### Exercise directions:
Please reproduce all the data exactly as written and omit the pictures.

Segment Start: Data to process

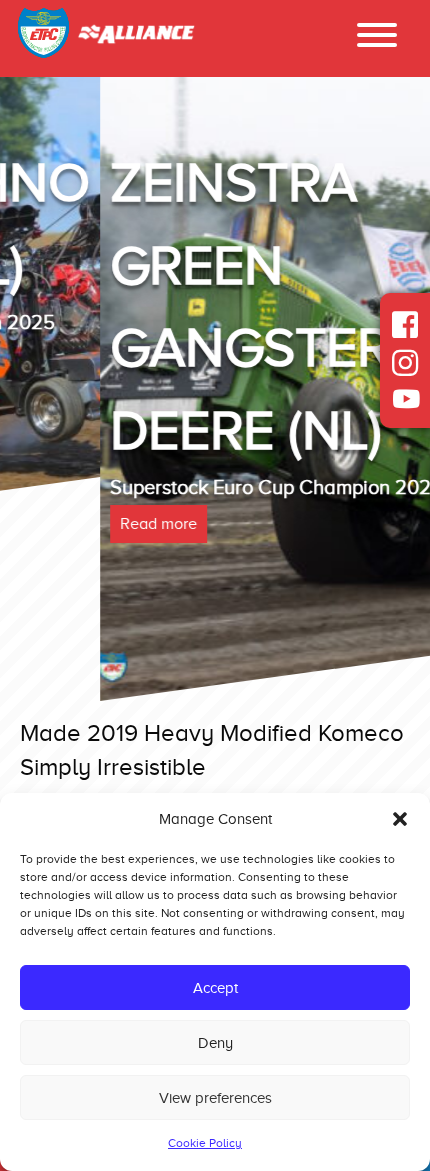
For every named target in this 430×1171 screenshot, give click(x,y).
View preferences (215, 1098)
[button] (400, 819)
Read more (58, 524)
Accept (215, 988)
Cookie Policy (205, 1143)
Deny (215, 1043)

Segment End: Data to process

### Result for this exercise:
For every named target in this 430×1171 screenshot, give click(x,y).
View preferences (215, 1098)
[button] (400, 819)
Read more (58, 524)
Accept (215, 988)
Cookie Policy (205, 1143)
Deny (215, 1043)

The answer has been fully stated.